▶ [Recorded data]
*** Block opens ***

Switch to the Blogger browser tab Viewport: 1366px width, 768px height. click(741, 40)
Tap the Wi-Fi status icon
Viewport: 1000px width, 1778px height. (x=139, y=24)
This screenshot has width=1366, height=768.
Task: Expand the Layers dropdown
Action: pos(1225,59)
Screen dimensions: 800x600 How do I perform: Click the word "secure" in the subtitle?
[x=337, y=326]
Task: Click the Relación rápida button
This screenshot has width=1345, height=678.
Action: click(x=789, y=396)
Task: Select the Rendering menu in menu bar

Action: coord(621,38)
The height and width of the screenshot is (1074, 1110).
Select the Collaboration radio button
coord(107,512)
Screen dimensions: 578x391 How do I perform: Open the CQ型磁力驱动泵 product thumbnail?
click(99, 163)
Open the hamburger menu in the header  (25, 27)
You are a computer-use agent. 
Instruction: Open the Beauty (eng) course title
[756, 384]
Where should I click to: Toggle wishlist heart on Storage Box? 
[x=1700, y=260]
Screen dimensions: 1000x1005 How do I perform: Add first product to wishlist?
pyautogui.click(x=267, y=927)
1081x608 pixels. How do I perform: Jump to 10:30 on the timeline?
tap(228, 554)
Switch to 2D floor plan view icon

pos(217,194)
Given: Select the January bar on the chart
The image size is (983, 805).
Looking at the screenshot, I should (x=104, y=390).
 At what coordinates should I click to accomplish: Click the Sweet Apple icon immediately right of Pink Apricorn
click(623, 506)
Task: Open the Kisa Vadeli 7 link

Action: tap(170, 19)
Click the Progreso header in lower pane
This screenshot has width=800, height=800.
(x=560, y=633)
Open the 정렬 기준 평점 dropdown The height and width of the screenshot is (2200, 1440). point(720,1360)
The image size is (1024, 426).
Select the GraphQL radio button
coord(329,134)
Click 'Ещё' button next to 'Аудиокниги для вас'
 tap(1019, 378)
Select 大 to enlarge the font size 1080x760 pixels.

*** Block closes ***

▶ [THE TASK]
Emit the records above again, exactly, with no line skipped.

▶ [WRITTEN RESPONSE]
Switch to the Blogger browser tab Viewport: 1366px width, 768px height. click(741, 40)
Tap the Wi-Fi status icon
Viewport: 1000px width, 1778px height. (x=139, y=24)
This screenshot has width=1366, height=768.
Task: Expand the Layers dropdown
Action: pos(1225,59)
Screen dimensions: 800x600 How do I perform: Click the word "secure" in the subtitle?
[x=337, y=326]
Task: Click the Relación rápida button
This screenshot has width=1345, height=678.
Action: click(x=789, y=396)
Task: Select the Rendering menu in menu bar

Action: coord(621,38)
The height and width of the screenshot is (1074, 1110).
Select the Collaboration radio button
coord(107,512)
Screen dimensions: 578x391 How do I perform: Open the CQ型磁力驱动泵 product thumbnail?
click(99, 163)
Open the hamburger menu in the header  (25, 27)
You are a computer-use agent. 
Instruction: Open the Beauty (eng) course title
[756, 384]
Where should I click to: Toggle wishlist heart on Storage Box? 
[x=1700, y=260]
Screen dimensions: 1000x1005 How do I perform: Add first product to wishlist?
pyautogui.click(x=267, y=927)
1081x608 pixels. How do I perform: Jump to 10:30 on the timeline?
tap(228, 554)
Switch to 2D floor plan view icon

pos(217,194)
Given: Select the January bar on the chart
The image size is (983, 805).
Looking at the screenshot, I should (x=104, y=390).
 At what coordinates should I click to accomplish: Click the Sweet Apple icon immediately right of Pink Apricorn
click(623, 506)
Task: Open the Kisa Vadeli 7 link

Action: tap(170, 19)
Click the Progreso header in lower pane
This screenshot has width=800, height=800.
(x=560, y=633)
Open the 정렬 기준 평점 dropdown The height and width of the screenshot is (2200, 1440). point(720,1360)
The image size is (1024, 426).
Select the GraphQL radio button
coord(329,134)
Click 'Ещё' button next to 'Аудиокниги для вас'
 tap(1019, 378)
Select 大 to enlarge the font size 1080x760 pixels.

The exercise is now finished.